**Directions for this task:** Please give back every line of the listing below word for word, leaving out the pictures.
-- begin Input rows --
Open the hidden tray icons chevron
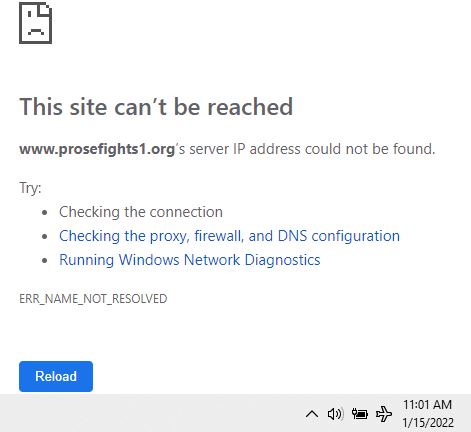Screen dimensions: 471x432 pyautogui.click(x=312, y=414)
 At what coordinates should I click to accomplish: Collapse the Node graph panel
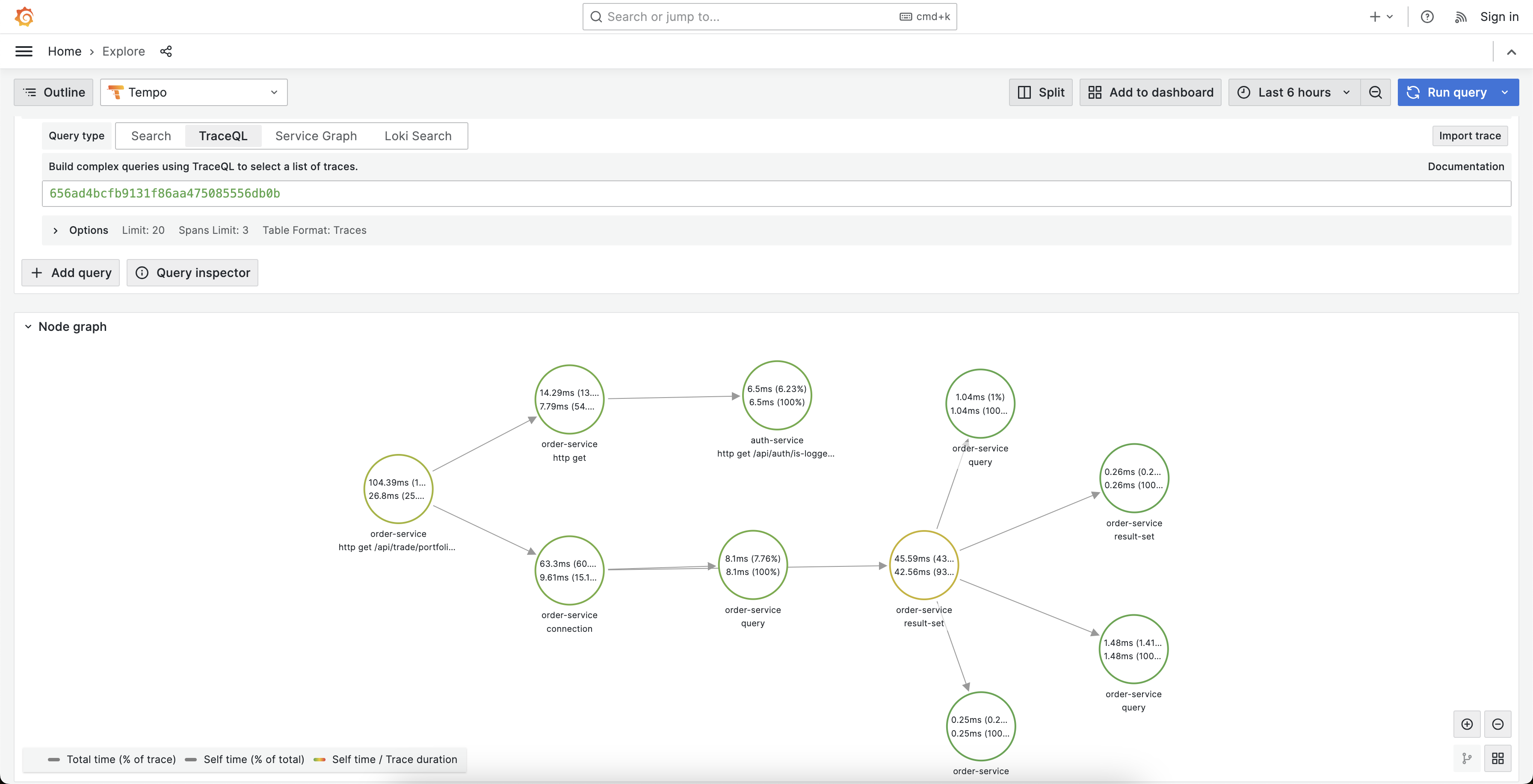pyautogui.click(x=28, y=327)
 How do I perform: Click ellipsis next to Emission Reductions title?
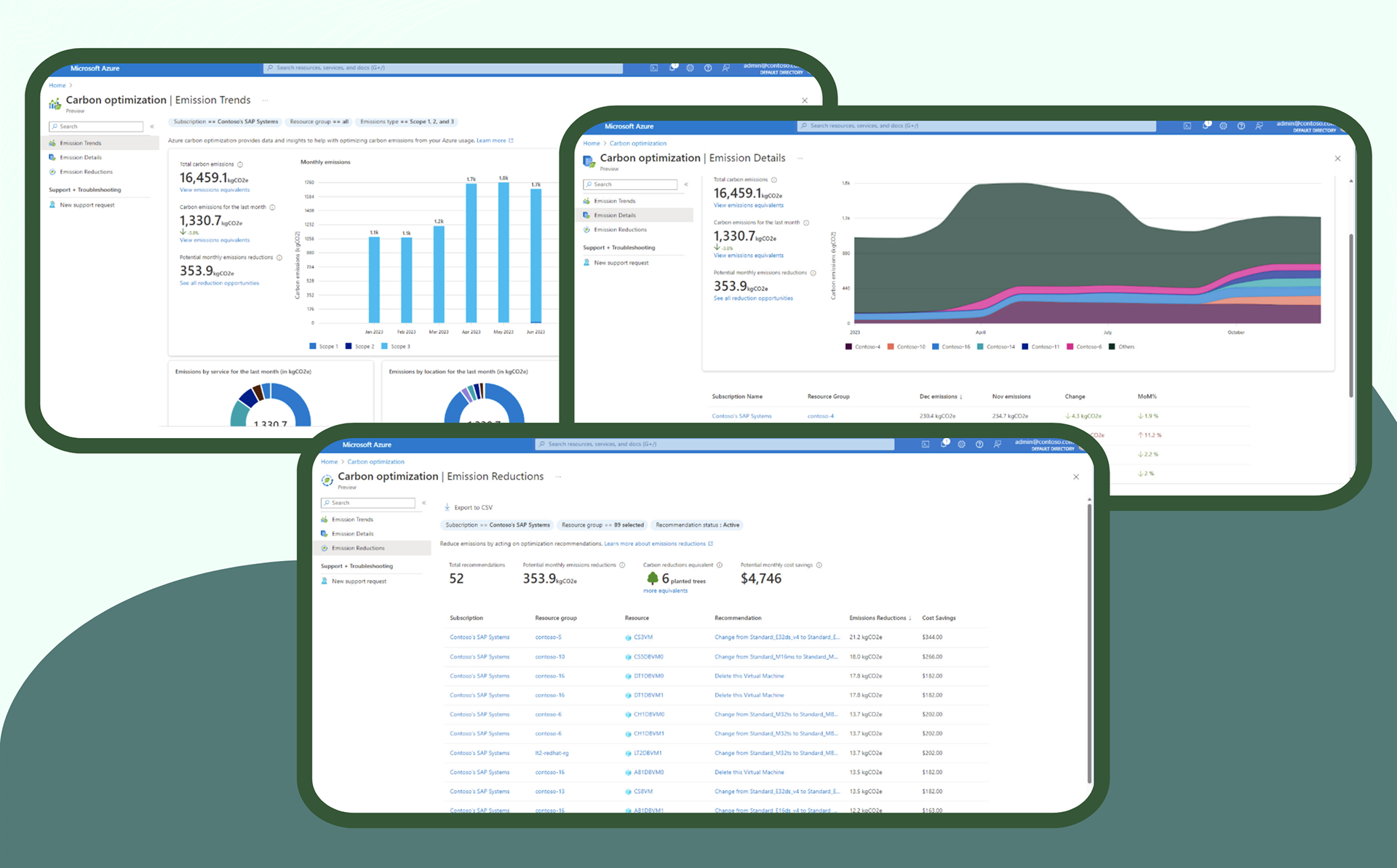[559, 477]
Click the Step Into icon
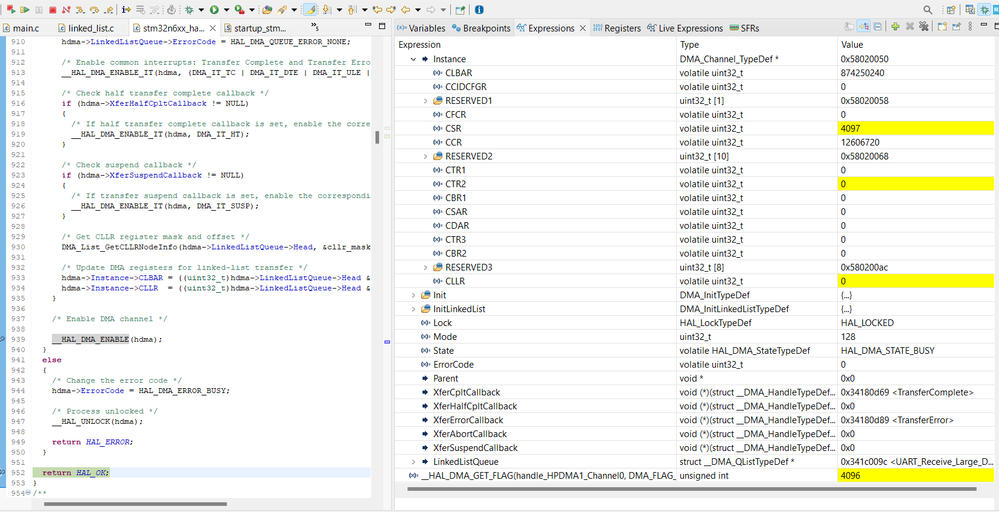999x512 pixels. (x=80, y=10)
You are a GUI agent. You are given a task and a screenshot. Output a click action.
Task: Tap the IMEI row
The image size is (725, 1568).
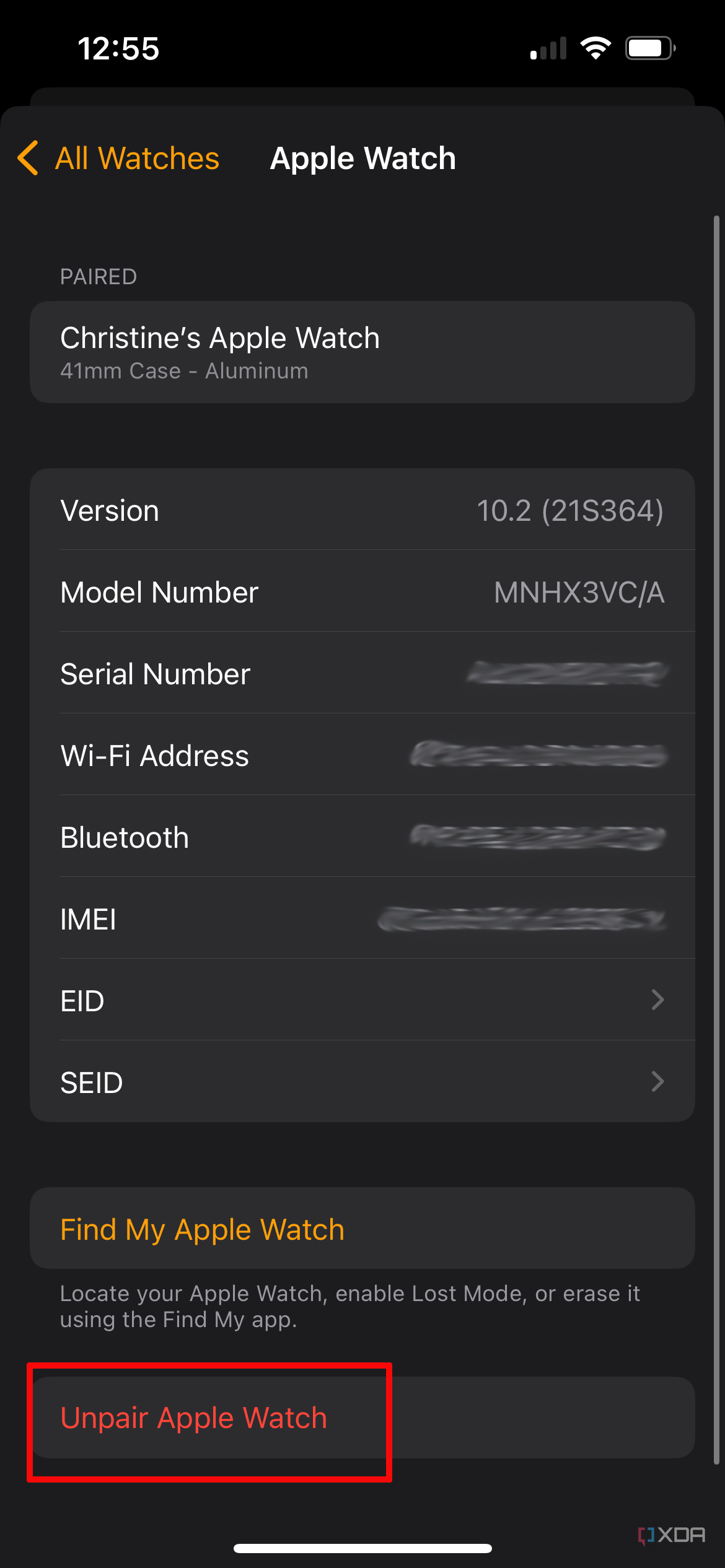[x=362, y=919]
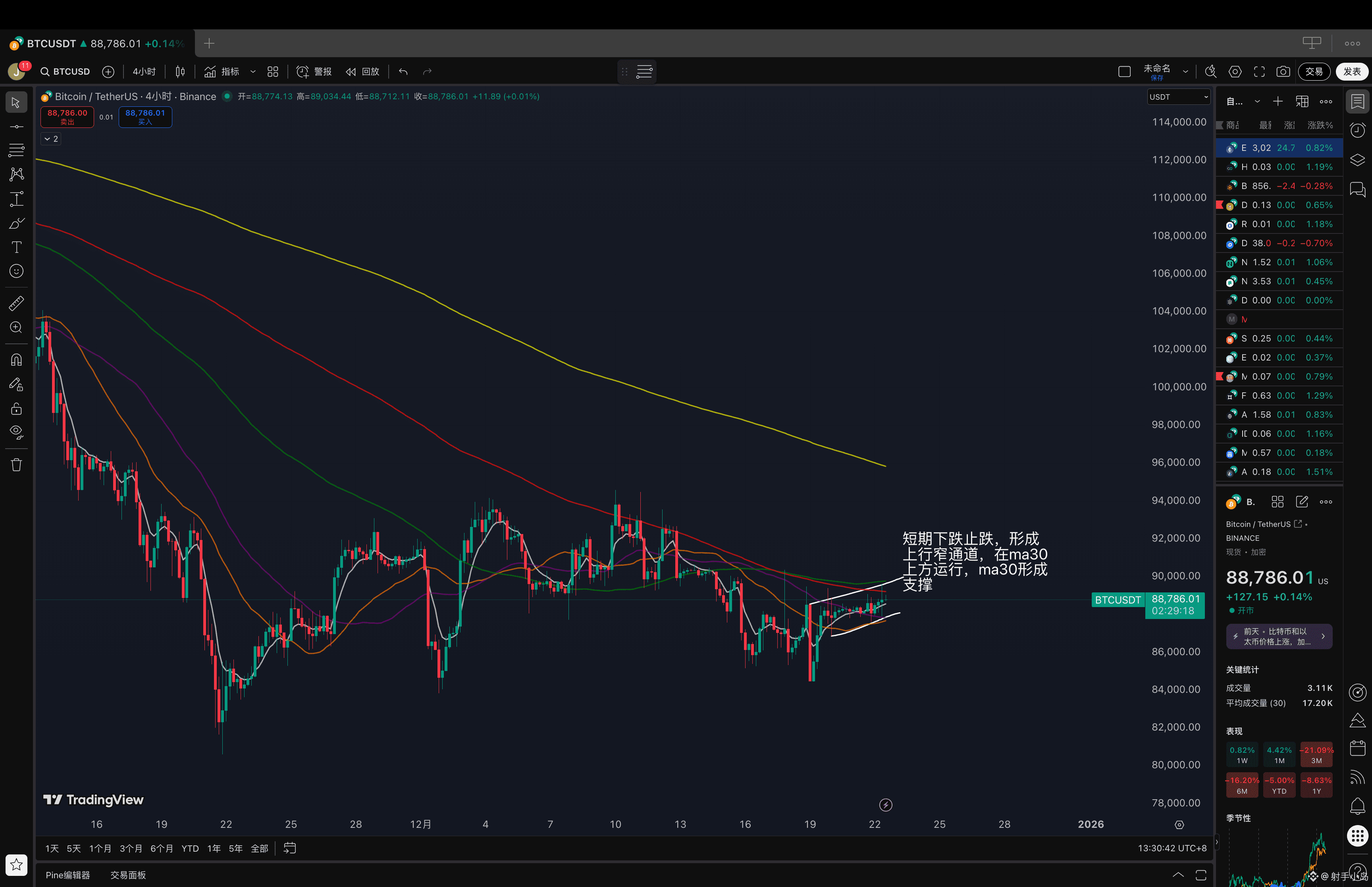Screen dimensions: 1372x887
Task: Open the brush drawing tool
Action: (x=16, y=224)
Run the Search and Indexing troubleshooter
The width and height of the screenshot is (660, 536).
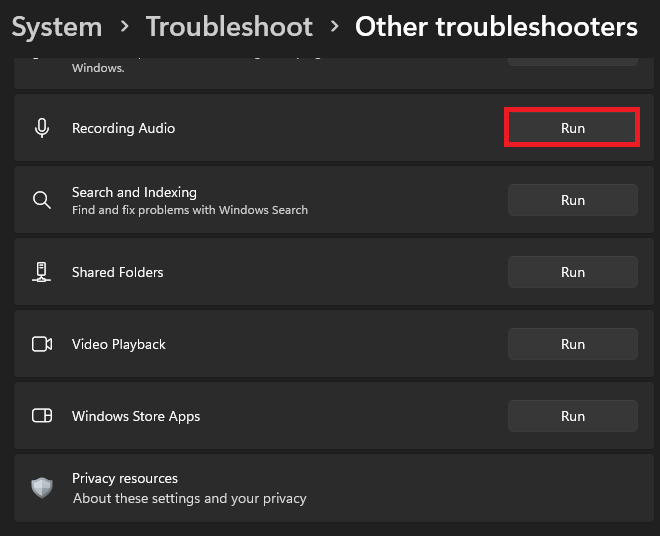point(572,200)
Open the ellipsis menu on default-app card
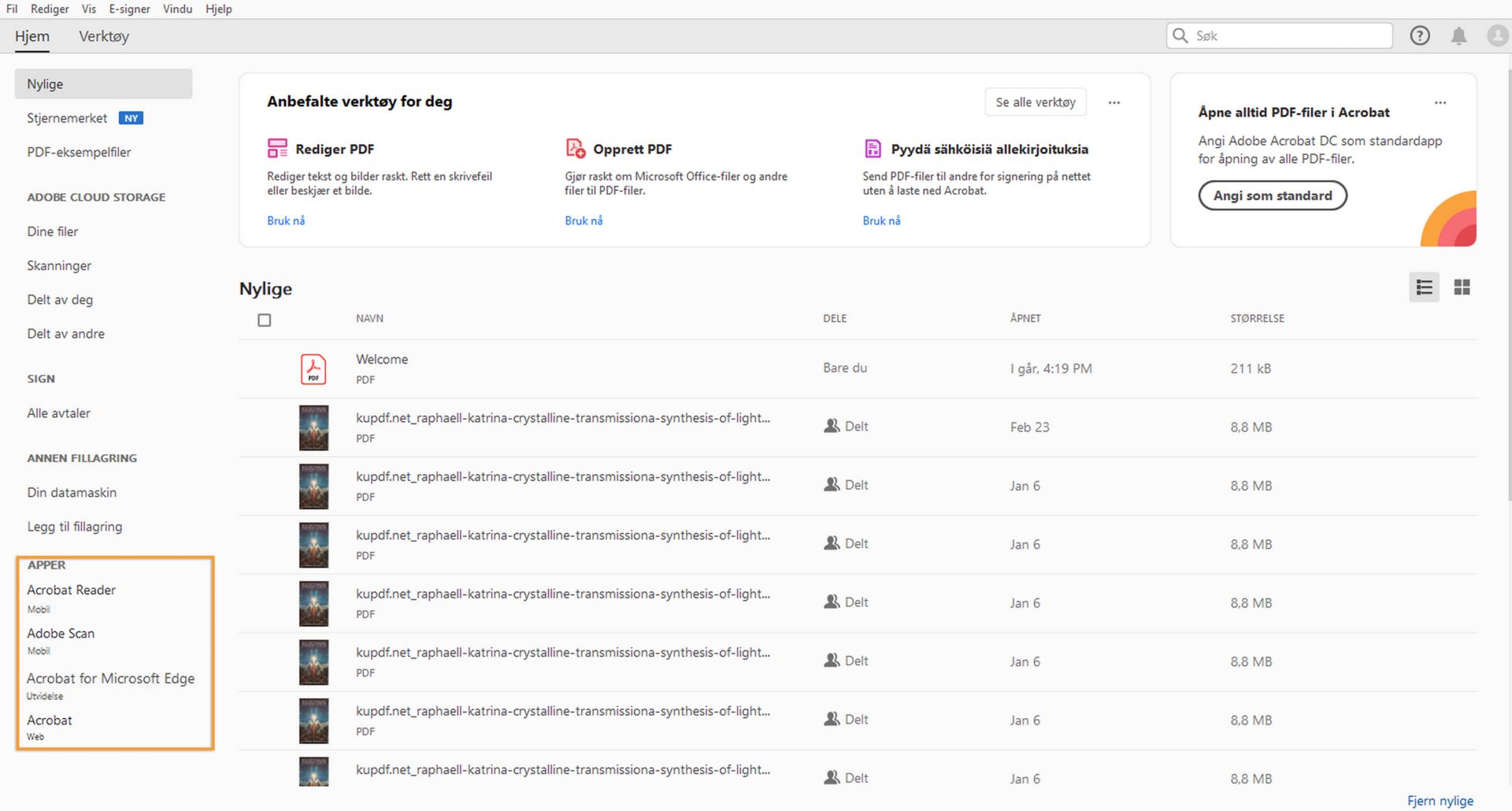Image resolution: width=1512 pixels, height=811 pixels. pyautogui.click(x=1440, y=102)
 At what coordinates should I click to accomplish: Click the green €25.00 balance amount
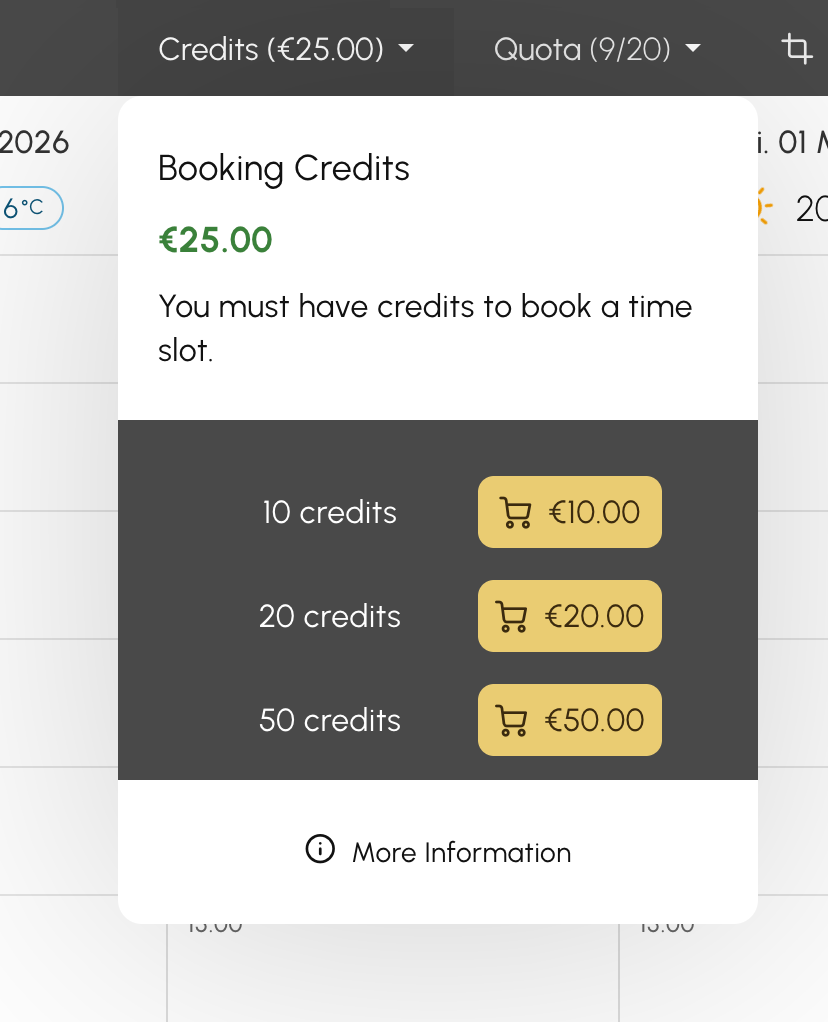tap(215, 240)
-- end Input rows --
**Reply to the exercise:**
Open the hidden tray icons chevron
Screen dimensions: 471x432 pyautogui.click(x=312, y=414)
 At what coordinates should I click to accomplish: Collapse the Node graph panel
pyautogui.click(x=28, y=327)
 How do I perform: Click ellipsis next to Emission Reductions title?
[559, 477]
Click the Step Into icon
999x512 pixels. (x=80, y=10)
You are a GUI agent. You are given a task and a screenshot. Output a click action.
Task: Tap the IMEI row
The image size is (725, 1568).
[x=362, y=919]
Screen dimensions: 1372x887
Task: Open the brush drawing tool
Action: (x=16, y=224)
Run the Search and Indexing troubleshooter
The width and height of the screenshot is (660, 536).
point(572,200)
Open the ellipsis menu on default-app card
Image resolution: width=1512 pixels, height=811 pixels. pyautogui.click(x=1440, y=102)
 At what coordinates should I click to accomplish: Click the green €25.00 balance amount
tap(215, 240)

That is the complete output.